Data excerpts:
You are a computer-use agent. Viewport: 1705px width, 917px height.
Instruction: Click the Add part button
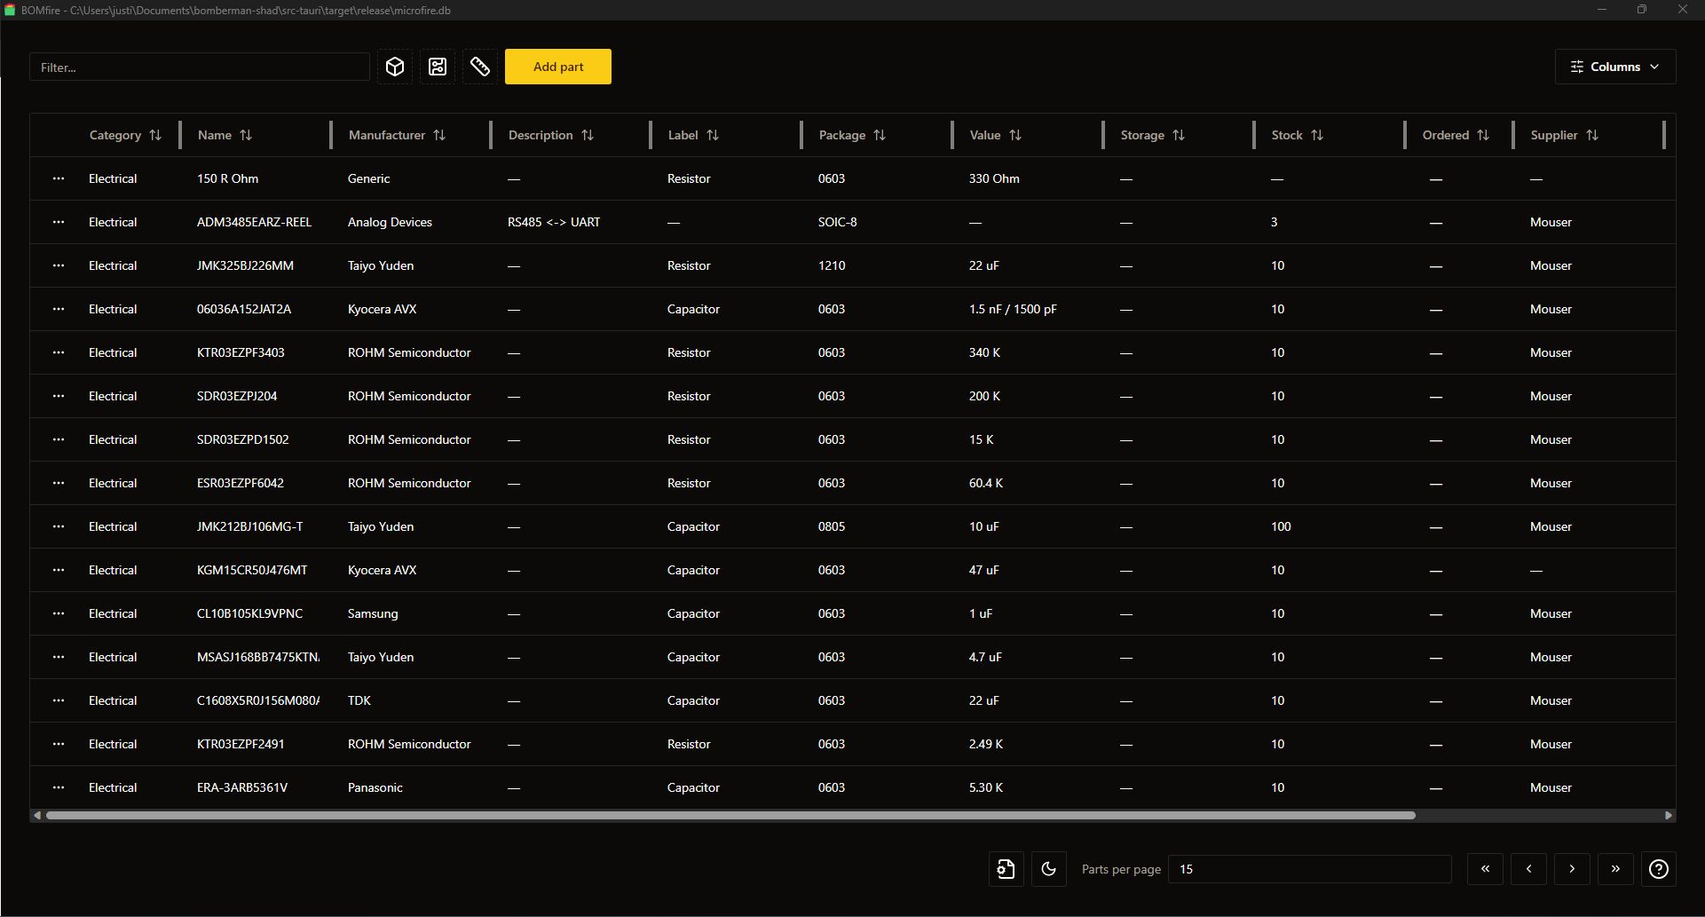click(557, 67)
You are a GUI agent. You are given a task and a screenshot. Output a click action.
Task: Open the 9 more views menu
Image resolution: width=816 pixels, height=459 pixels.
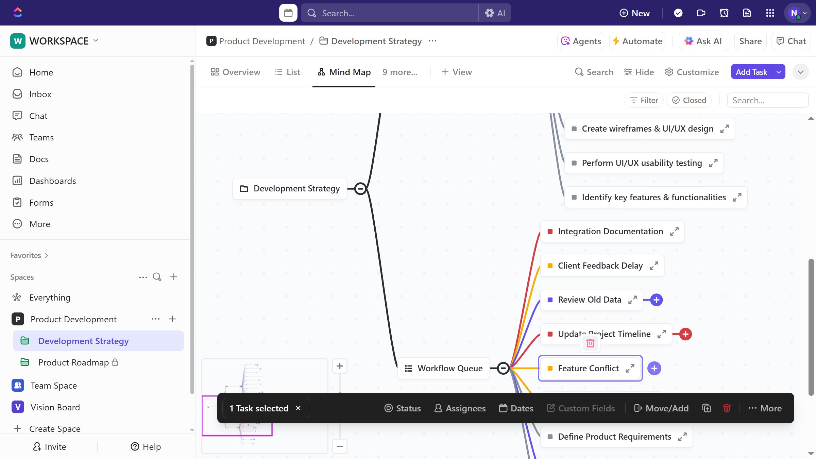point(400,72)
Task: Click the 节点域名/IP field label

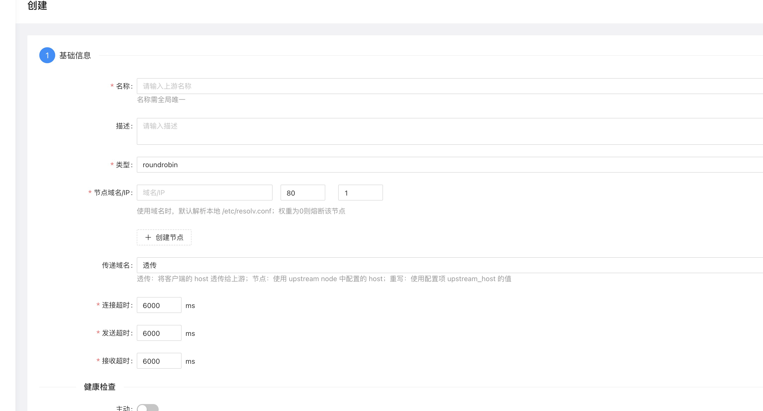Action: tap(112, 193)
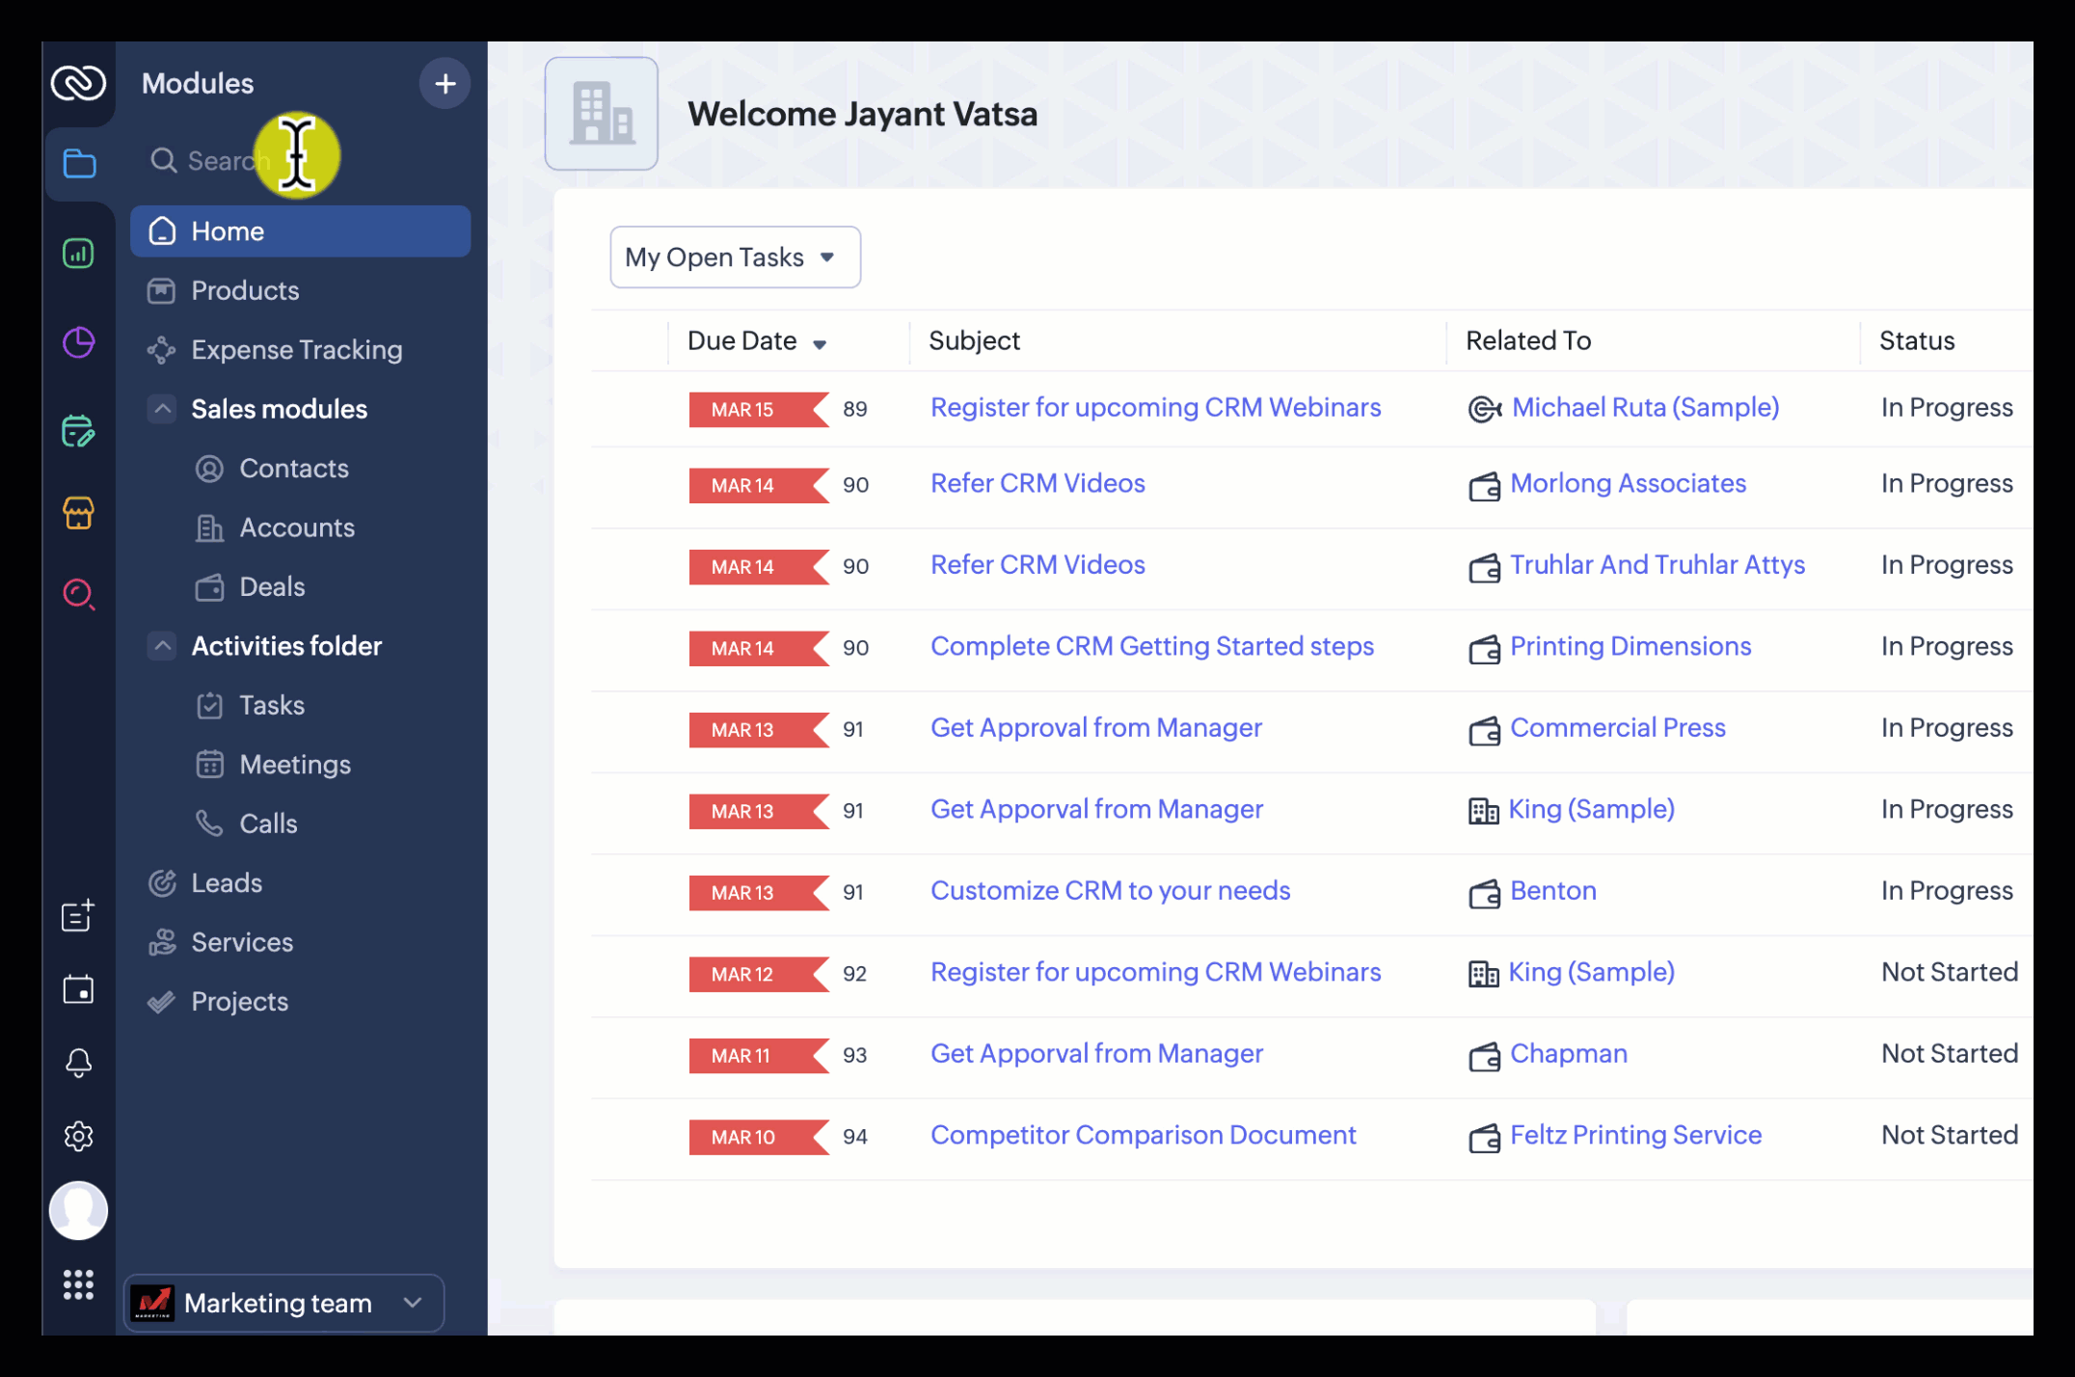Open the settings gear icon
Image resolution: width=2075 pixels, height=1377 pixels.
[78, 1136]
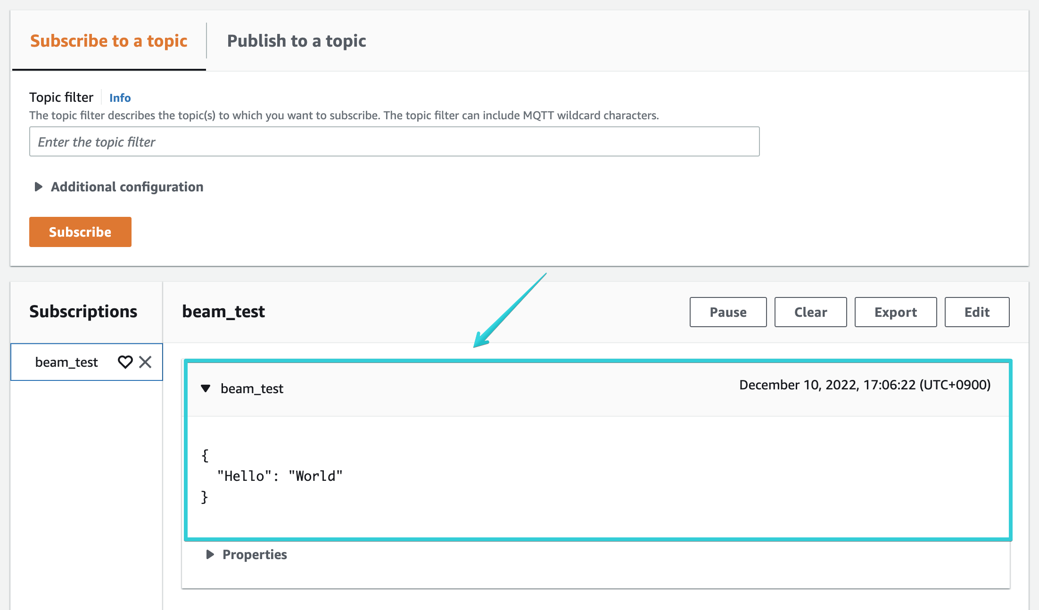Collapse the beam_test message disclosure triangle
The image size is (1039, 610).
tap(206, 388)
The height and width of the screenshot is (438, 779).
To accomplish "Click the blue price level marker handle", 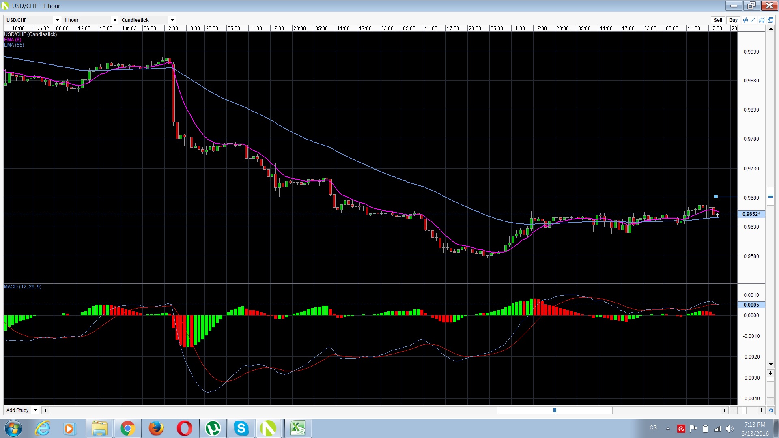I will coord(716,197).
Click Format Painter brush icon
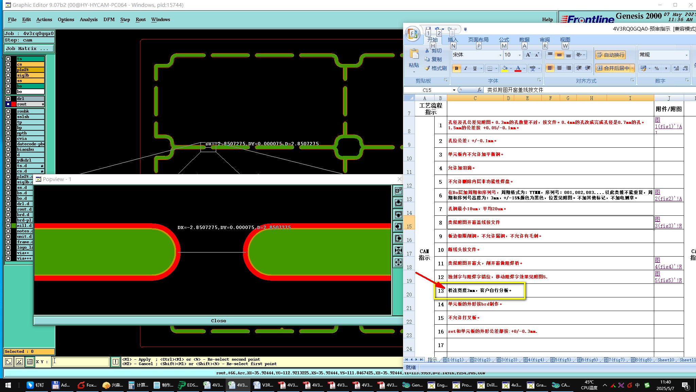 pyautogui.click(x=428, y=68)
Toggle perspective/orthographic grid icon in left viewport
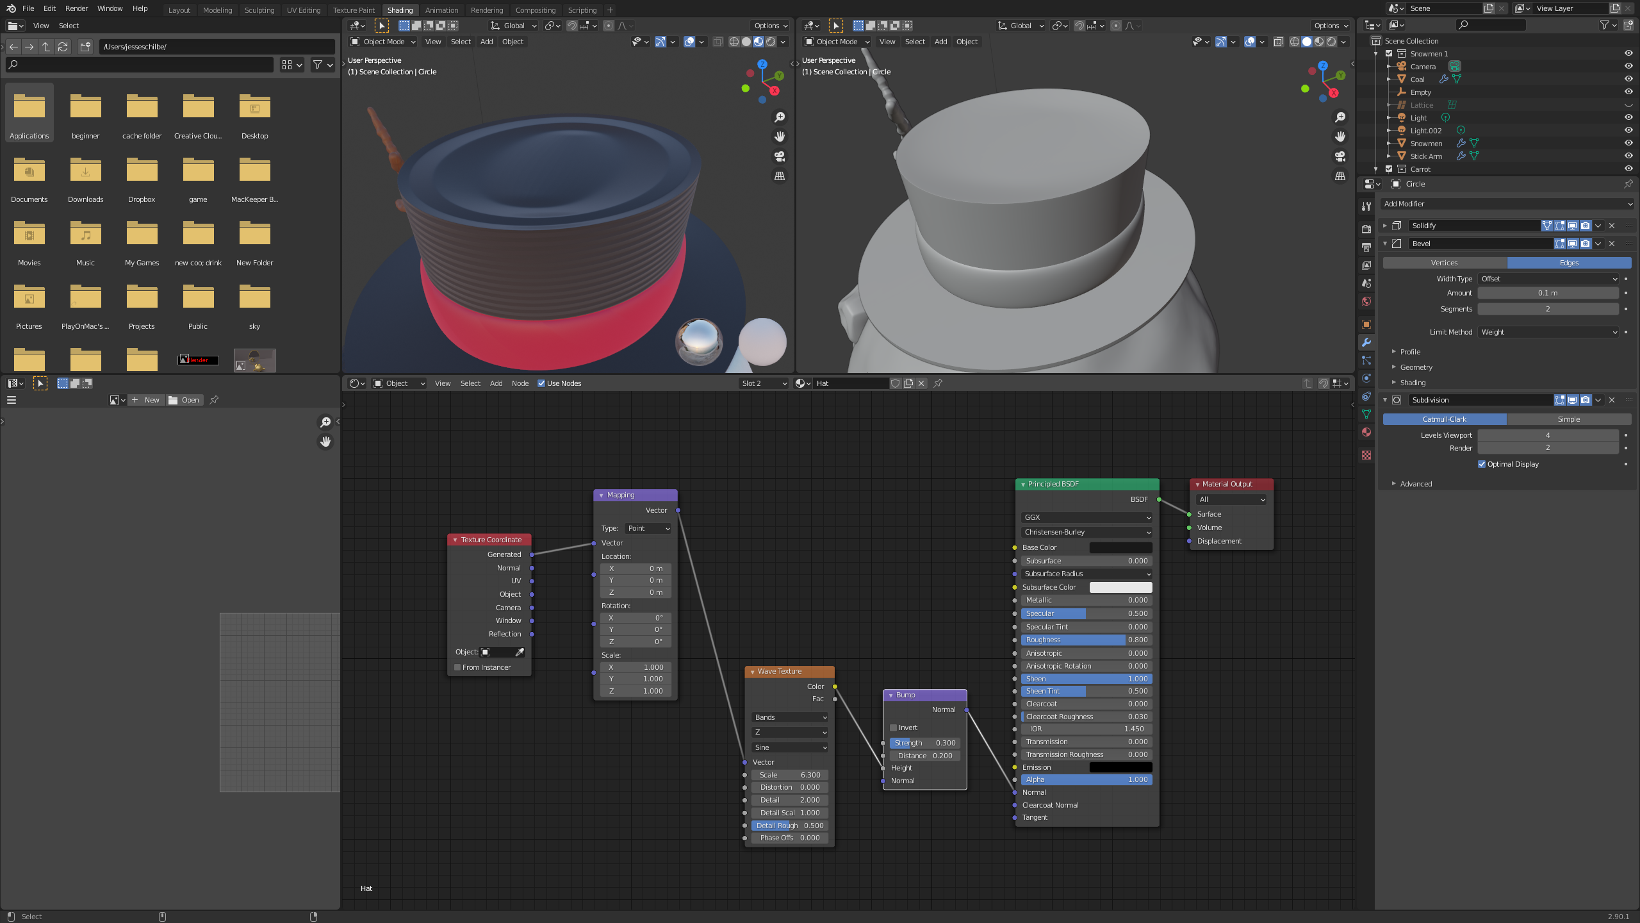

Task directions:
Search the data for the word "screenshot" and copy each line where it appears.

Result of this exercise:
You are a GUI agent. You are given a task and a screenshot. Output a click action.
The height and width of the screenshot is (438, 779).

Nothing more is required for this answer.